- Records shown -
------------------------
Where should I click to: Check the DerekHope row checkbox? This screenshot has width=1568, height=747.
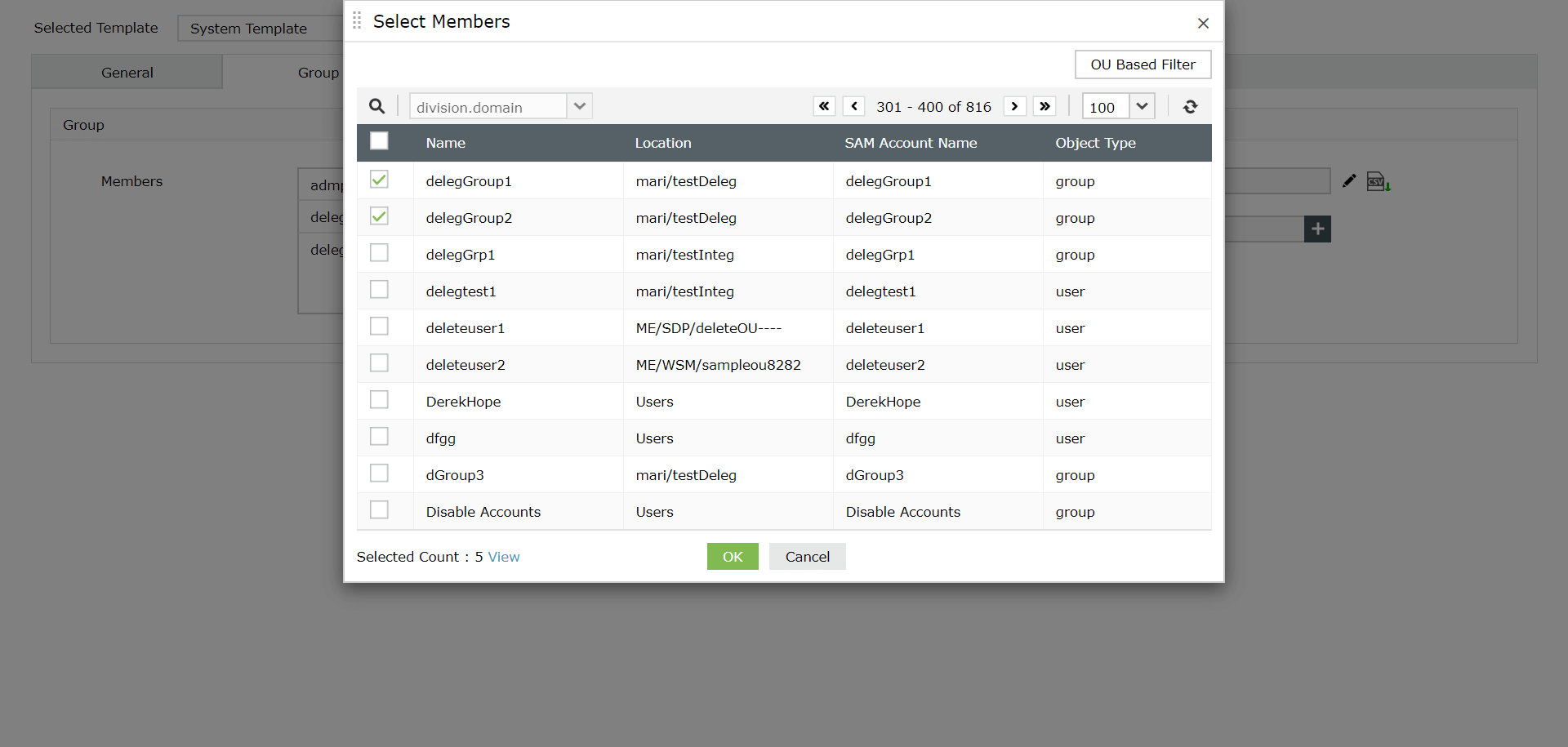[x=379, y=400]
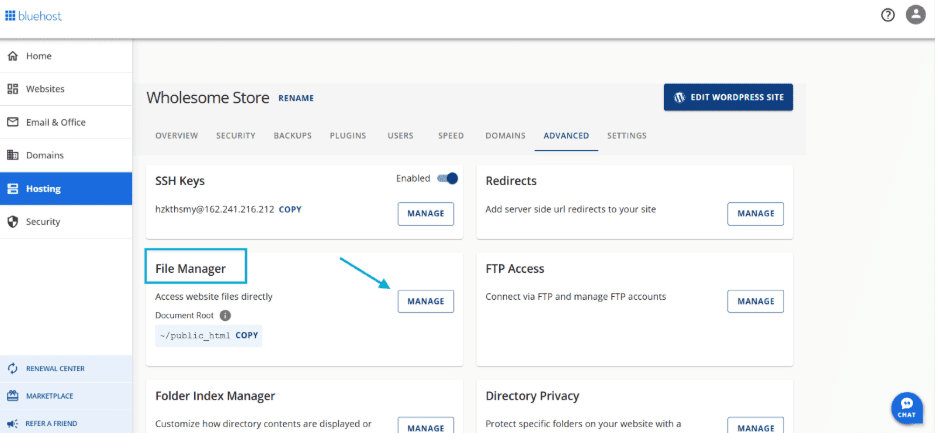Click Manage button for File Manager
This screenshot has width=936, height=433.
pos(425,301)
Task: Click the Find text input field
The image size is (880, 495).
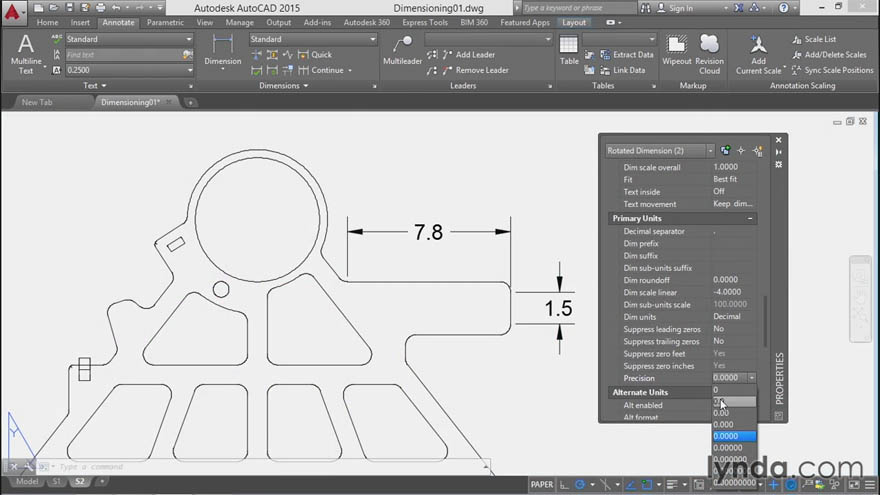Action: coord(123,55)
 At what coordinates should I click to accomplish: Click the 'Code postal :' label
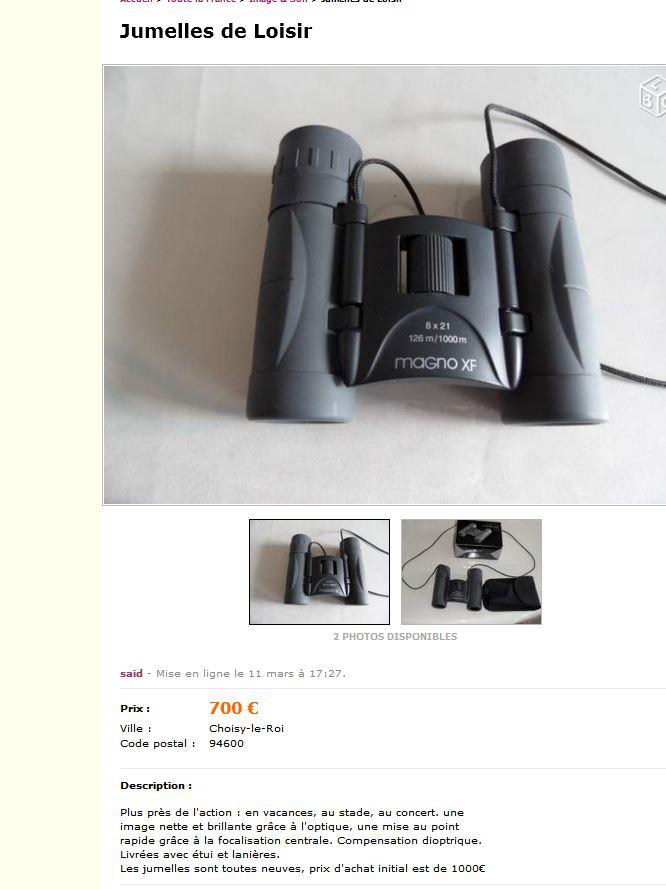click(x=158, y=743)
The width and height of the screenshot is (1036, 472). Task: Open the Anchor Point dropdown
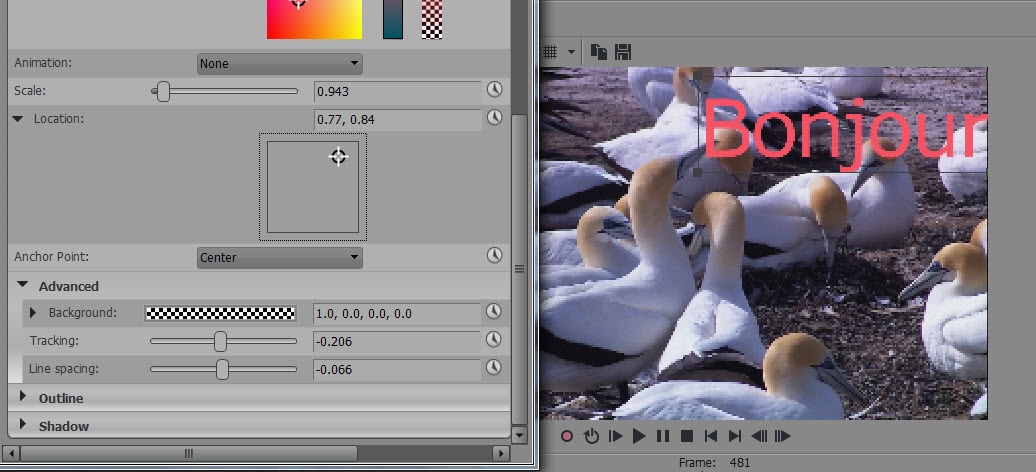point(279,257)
------------------------
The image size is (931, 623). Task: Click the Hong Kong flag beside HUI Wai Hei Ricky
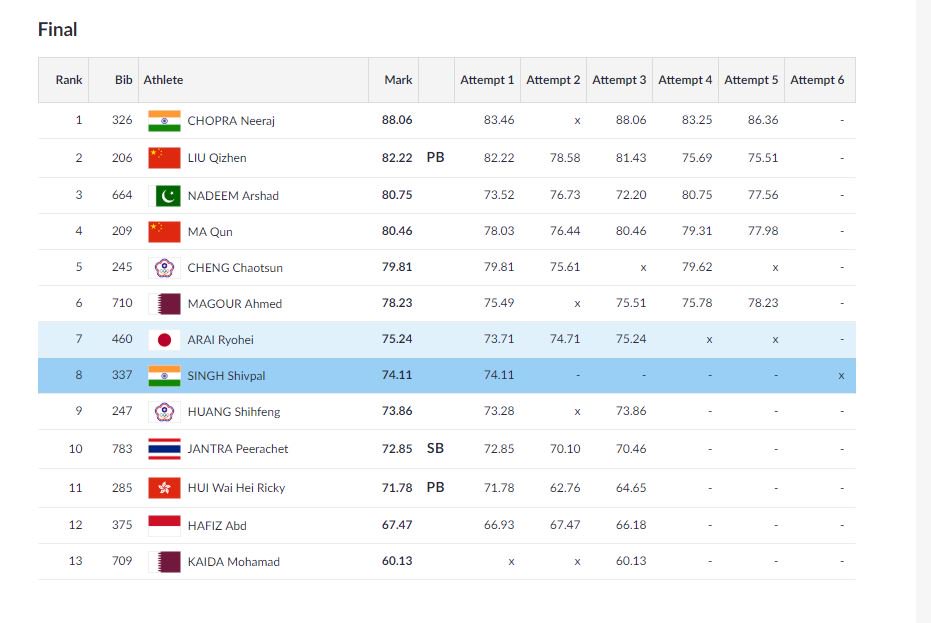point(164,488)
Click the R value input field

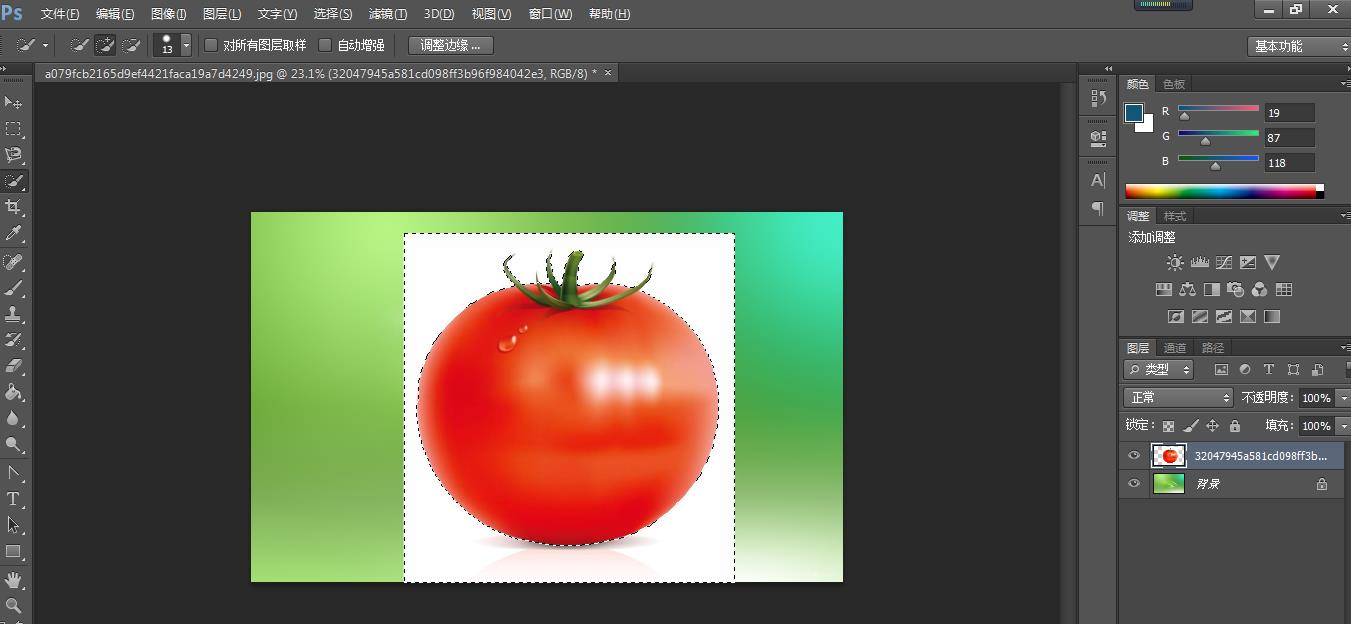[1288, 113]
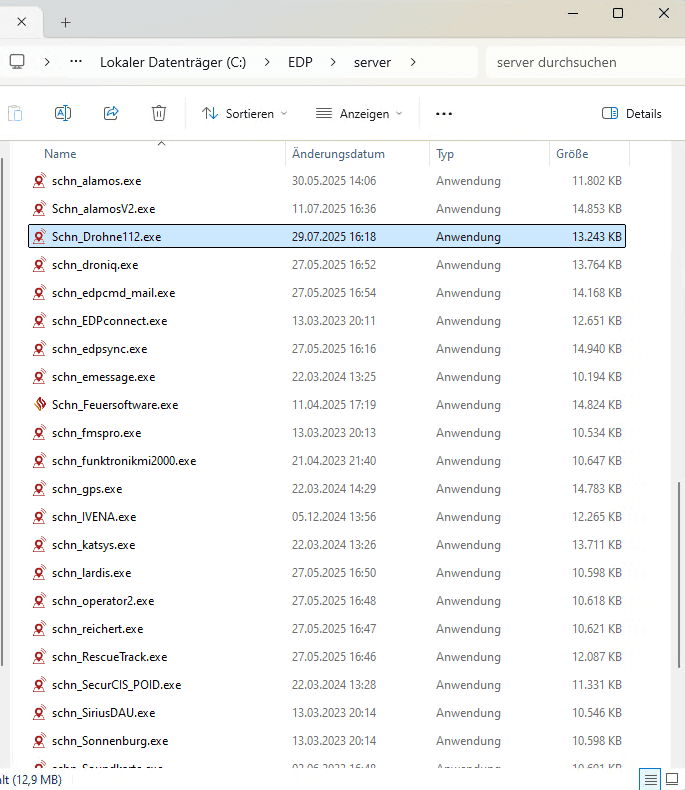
------------------------
- Written request -
Determine how many lines in the items above contain the string "height", and give only that number.

- The completed task -
3